Segment Start: Data records

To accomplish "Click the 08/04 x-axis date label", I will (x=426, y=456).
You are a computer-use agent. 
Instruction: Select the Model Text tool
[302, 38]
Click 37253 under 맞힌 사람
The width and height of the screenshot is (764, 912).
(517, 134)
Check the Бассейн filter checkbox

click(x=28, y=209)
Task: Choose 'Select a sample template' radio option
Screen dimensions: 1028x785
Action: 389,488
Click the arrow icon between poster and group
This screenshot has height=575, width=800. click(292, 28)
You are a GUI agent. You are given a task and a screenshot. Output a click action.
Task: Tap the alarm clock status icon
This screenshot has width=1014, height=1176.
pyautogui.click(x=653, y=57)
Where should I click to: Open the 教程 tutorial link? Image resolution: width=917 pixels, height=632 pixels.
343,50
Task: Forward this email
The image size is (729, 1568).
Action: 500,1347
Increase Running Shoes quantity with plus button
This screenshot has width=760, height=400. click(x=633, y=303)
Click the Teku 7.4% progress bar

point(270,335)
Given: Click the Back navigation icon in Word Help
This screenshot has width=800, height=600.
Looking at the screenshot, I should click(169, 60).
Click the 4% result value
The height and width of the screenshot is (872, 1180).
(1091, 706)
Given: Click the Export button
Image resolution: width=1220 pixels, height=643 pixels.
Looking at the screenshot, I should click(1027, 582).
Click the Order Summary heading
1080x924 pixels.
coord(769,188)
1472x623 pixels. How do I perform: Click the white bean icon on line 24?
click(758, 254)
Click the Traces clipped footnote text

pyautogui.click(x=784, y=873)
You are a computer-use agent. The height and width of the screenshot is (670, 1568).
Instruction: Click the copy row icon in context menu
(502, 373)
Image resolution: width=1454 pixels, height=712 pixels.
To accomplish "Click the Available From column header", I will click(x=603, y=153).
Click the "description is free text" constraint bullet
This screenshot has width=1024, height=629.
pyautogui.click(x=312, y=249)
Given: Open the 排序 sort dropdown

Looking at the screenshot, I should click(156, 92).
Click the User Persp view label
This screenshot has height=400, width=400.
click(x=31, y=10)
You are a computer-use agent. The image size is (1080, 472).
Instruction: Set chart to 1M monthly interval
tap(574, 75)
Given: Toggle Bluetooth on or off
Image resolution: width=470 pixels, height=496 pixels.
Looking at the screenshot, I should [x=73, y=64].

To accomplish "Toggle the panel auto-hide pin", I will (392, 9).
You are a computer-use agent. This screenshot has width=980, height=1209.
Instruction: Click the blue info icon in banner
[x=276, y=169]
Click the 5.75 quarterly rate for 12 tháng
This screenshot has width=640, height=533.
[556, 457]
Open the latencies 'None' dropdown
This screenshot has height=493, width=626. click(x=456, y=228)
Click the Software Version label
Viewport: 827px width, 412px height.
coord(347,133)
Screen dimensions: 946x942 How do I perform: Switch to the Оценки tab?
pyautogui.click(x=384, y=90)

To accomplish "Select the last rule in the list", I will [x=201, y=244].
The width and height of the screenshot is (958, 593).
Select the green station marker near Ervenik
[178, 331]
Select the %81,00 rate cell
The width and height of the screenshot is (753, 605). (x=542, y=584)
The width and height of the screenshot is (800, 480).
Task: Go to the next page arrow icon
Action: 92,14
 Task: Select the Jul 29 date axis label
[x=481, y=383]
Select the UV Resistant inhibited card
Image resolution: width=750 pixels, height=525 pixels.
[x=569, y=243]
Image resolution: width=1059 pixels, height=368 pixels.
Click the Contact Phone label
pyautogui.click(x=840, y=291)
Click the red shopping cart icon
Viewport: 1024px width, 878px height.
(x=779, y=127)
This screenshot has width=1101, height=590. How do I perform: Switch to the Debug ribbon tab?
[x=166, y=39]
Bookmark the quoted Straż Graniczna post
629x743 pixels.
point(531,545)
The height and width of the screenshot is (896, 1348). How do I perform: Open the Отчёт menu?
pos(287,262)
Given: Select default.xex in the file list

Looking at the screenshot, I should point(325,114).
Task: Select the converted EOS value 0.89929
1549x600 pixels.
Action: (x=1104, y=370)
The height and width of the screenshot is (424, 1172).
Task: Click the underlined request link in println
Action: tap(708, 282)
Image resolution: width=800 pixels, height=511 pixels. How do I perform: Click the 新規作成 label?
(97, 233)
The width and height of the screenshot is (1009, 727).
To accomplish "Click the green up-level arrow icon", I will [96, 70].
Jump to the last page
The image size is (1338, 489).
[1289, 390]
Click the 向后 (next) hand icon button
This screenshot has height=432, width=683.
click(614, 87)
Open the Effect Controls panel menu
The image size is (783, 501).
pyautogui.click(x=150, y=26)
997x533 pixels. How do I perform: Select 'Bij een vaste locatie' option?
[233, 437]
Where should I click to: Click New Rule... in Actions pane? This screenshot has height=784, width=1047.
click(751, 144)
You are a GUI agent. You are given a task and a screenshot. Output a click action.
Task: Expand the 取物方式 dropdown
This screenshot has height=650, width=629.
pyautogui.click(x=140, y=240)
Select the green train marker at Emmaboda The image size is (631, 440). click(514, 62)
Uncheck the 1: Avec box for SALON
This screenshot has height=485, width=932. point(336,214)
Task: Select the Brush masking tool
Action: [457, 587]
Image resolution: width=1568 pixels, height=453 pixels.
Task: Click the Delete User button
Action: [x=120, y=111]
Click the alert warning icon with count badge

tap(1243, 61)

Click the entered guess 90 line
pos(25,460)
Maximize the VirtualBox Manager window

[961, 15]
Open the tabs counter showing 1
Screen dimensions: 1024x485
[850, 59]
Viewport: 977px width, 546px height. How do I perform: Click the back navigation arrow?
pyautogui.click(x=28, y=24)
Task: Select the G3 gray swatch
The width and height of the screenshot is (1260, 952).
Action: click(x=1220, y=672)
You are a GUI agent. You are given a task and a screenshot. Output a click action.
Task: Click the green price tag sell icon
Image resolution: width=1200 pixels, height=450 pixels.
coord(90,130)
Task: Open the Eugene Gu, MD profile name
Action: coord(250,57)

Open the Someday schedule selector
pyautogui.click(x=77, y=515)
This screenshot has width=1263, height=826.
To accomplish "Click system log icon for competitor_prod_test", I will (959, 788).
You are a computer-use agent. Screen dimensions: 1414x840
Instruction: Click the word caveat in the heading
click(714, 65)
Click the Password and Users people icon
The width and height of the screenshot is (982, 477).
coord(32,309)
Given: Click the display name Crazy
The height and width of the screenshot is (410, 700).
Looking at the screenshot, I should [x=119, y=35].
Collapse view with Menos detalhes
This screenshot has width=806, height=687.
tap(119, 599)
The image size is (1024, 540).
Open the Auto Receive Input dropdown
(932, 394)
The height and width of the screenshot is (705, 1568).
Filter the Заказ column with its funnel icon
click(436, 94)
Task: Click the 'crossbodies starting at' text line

Segment End: Data records

Task objective
Return, from the data above, each line in which the string "last" appears.

Completed task
To accomplish "Select the last rule in the list", I will [x=201, y=244].
Jump to the last page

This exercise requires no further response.